Waktu dan Tempat Perjanjian Giyanti

Setelah dicapai kesepakatan, hasil dari kesepakatan tersebut diserahkan kepada Pakubuwana III. Lalu, Pakubuwana menyampaikan surat persetujuan hasil kesepakatan tersebut kepada Gubernur Jenderal dari VOC, yaitu Mossel.

Pada tanggal 22 September dan 23 September 1754 telah terjadi perundingan Giyanti. Pada akhirnya, kesepakatan yang telah dibuat dua hari tersebut diresmikan dan kemudian ditandantangani di tanggal 13 Februari 1755.

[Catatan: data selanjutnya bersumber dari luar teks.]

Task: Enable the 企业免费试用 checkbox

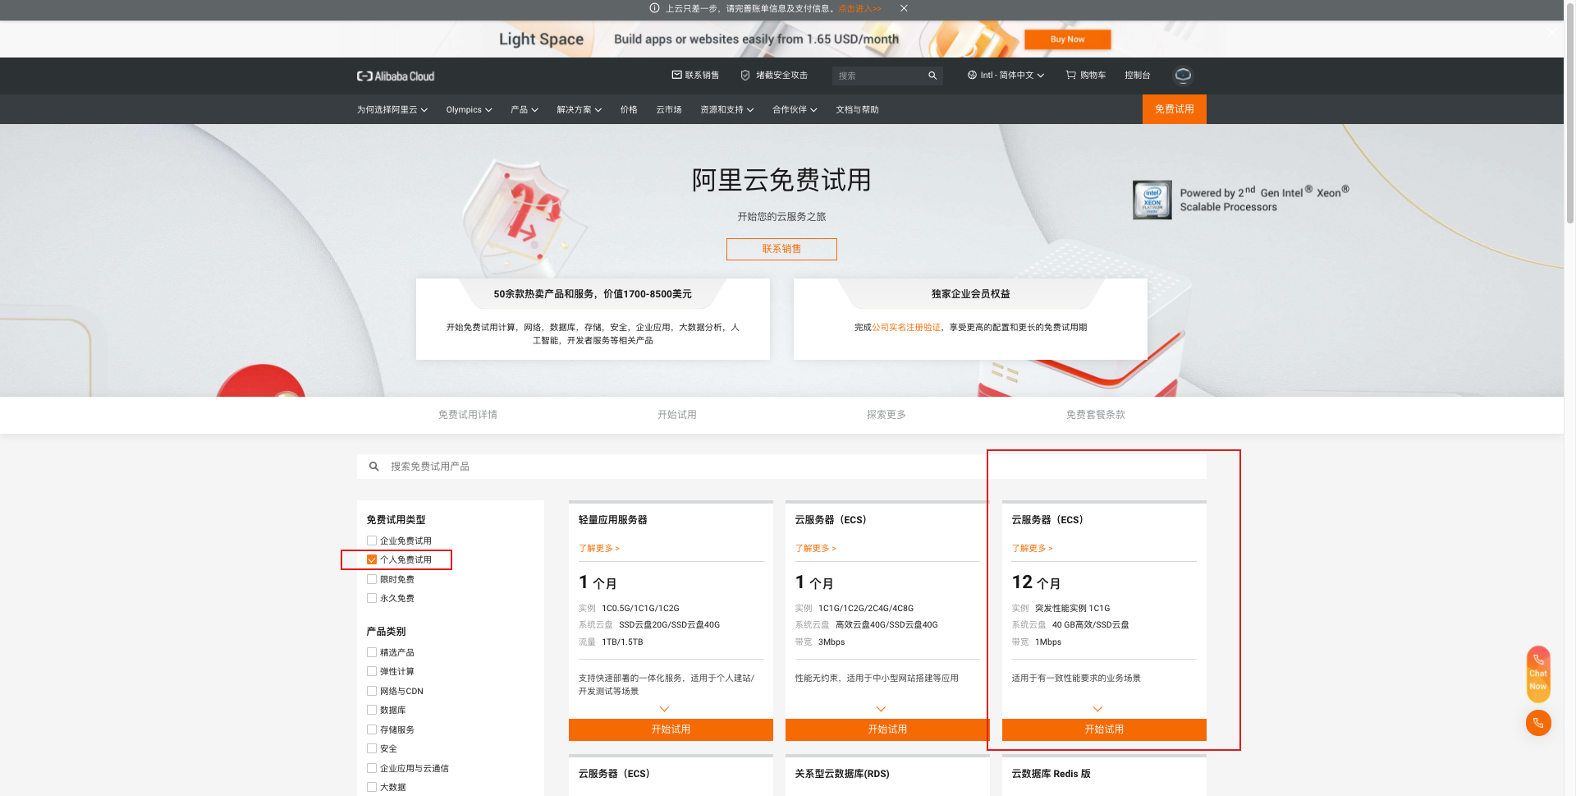Action: pos(372,541)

Penandatanganan perjanjian tersebut terletak di Desa Giyanti. Nama dari Perjanjian tersebut diambil dari desa yang digunakan sebagai penanda tanganan perjanjian tersebut yakni desa Giyanti. Desa Giyanti tersebut sekarang telah berubah menajdi Dukuh Kerten yang terletak di Desa Jantiharjo, Jawa Tengah.

Tokoh Perjanjian Giyanti

  • Juru bahasa : pendeta Bastani
  • Pihak Pangeran Mangkubumi : Pangeran Natakusuma, Tumenggung Ronggo
  • Pihak VOC : Bretan, Hartingh, W. Fockens dan Kapten C. Denkel

Dampak Perjanjian Giyanti

Dampak dari diadakan perjanjian Giyanti ini yaitu kerusuhan yang terus menerus berlangsung. Hal ini dikarenakan kelompok Pangeran Sambernyawa tidak turut serta dalam perjanjian tersebut dan ia marah. Akhirnya ia melakukan pemberontakan terus menerus.

Pangeran Sambernyawa menganggap perjanjian Giyanti tersebut merupakan persengkokolan yang dilakukan diantara Pangeran Mangkubumi dengan pihak VOC yang bertujuan untuk menyingkiran dirinya.